Pensioni anticipate, ultimissime Ape volontaria: addio arretrati maturati dal 1/5/2017?

Le ultime novità sulle pensioni anticipate  al 4 aprile 2018 non sono delle migliori per chi ha deciso di utilizzare l’anticipo pensionistico noto come ape volontaria. Già perché a distanza di due mesi dall’avvio della misura le cose procedono a rilento, e anche per quanti, pochi in verità,  hanno ricevuto la certificazione dei requisiti la strada non pare meno in salita.  Potrebbero essere a rischio la richiesta degli arretrati per quanti li hanno maturati da maggio 2017. Le domande dovrebbero essere formalizzate entro il 18 aprile, data ormai prossima, ma le persone non possono procedere. I dettagli e la rabbia dei lavoratori.

Ape volontaria, procede a rilento, perché?

Sebbene sul sito dell’Inps siano pervenute ben 186 mila richieste di simulazioni, a dimostrazione che la misura di per sé potrebbe anche interessare, le domande di certificazione degli aventi diritto stanno viaggiando a rilento. Le richieste presentate all’Inps sono poco più di 15 mila, pochissime rispetto alle tante simulazioni fatte, come mai? In primis perché la misura secondo molti risulta poi poco vantaggiosa e tanti non rientrano tra i potenziali beneficiari.

Ricordiamo infatti che oltre ad essere una misura a totale carico del richiedente il pensionando deve essere in possesso di requisiti stringenti: almeno 63 anni d’età e 20 di contributi versati in una sola gestione. Inoltre la pensione lorda non deve essere inferiore a 710 euro al netto della presunta rata del prestito, che vari aa seconda del prestito richiesto, in base agli anni di anticipo pensionistico a cui si ambisce. Il costo netto dell’anticipo, nonostante la detrazione fiscale riconosciuta dallo Stato, resta elevato circa 5% per ogni anno di anticipo.

Ape volontaria, ennesima fregatura alle porte?

Oltre al fatto che diversi non riescono a soddisfare i requisiti richiesti, molti in stato di simulazione ci hanno segnalato che avendo un mutuo prima casa sono tagliati fuori dalla misura, altri ci segnalano che l’Inps ancora non ha risposto alla loro richiesta di certificazione dei requisiti.  Ricordiamo che l’Inps ha 60 giorni di tempo per rispondere dalla data di presentazione della domanda, considerando che le prime domande sono state spedite a partire dal 13 di febbraio, prima non era possibile farla, l’Inps entro metà aprile dovrebbe rispondere ai lavoratori che ne hanno fatta richiesta.

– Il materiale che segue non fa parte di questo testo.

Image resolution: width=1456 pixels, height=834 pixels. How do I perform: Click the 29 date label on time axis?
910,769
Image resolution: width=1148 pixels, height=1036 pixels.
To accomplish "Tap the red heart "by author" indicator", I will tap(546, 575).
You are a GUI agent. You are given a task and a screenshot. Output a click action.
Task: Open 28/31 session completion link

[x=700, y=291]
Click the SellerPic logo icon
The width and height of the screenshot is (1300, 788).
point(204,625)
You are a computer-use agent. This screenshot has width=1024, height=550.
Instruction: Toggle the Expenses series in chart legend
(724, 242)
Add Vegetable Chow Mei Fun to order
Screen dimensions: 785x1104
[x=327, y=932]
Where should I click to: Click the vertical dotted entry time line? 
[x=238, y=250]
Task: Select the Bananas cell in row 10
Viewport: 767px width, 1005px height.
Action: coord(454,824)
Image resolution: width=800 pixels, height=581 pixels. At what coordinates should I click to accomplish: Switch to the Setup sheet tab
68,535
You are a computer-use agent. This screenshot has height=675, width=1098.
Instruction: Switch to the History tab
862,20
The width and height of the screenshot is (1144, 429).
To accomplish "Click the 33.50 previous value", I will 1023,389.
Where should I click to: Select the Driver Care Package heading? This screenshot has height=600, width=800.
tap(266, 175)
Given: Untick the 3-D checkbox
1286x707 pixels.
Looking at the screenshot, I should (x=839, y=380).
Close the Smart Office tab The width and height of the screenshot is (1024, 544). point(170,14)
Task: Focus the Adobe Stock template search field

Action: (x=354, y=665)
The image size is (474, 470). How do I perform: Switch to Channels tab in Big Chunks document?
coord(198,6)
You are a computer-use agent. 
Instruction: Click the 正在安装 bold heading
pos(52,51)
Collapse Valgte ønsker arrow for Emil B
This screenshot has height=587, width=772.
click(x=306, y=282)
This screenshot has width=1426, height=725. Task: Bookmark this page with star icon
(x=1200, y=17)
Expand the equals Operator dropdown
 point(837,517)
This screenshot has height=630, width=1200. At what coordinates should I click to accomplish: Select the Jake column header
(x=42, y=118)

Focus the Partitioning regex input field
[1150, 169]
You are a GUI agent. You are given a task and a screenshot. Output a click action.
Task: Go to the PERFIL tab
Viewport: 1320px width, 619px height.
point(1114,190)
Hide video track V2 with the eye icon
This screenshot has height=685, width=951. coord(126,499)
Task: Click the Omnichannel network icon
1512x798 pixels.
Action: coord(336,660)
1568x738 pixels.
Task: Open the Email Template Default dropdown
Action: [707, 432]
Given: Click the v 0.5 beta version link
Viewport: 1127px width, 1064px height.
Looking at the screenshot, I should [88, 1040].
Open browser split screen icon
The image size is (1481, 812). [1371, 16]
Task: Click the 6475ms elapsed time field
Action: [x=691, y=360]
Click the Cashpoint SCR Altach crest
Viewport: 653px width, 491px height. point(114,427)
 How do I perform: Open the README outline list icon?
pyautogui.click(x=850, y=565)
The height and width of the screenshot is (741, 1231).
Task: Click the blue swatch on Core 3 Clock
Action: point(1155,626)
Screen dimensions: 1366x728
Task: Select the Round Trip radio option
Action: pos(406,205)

Il problema grosso è che mancano ancora le adesioni formali di Unicredit e Intesa che dovrebbero permettere la concessione del prestito.

Va da sé, dunque, che anche qualora l’Inps rispondesse per tempo, se entro il 18 aprile non arrivasse la formalizzazione dei due istituti di credito nessuno potrebbe procedere alla domanda di pensione con ape volontaria pur avendone i requisiti, perdendo così gli arretrati maturati da maggio 2017. Già perché il paradosso sta nel fatti che decreto ministeriale che regola le modalità di presentazione delle istanze prevede che si possano ottenere gli arretrati sin dal 1° maggio 2017 solo facendo domanda entro il 18 aprile 2018, cioè entro sei mesi dalla pubblicazione in Gazzetta Ufficiale del decreto della Presidenza del Consiglio dei Ministri. I pensionandi dunque potrebbero trovarsi di fronte alla spiacevole, quanto assurda, situazione di dover perdere, per lentezza burocratica, un anno di arretrati. Arretrati che lo ricordiamo spetterebbero loro di diritto così come li stanno ricevendo quanti hanno fatto domanda di ape sociale e quota 41.

Erica Venditti

Erica Venditti

Mi chiamo Erica Venditti, classe 1981. Da aprile 2014 sono giornalista pubblicista Scopri di più

32 pensieri riguardo “Pensioni anticipate, ultimissime Ape volontaria: addio arretrati maturati dal 1/5/2017?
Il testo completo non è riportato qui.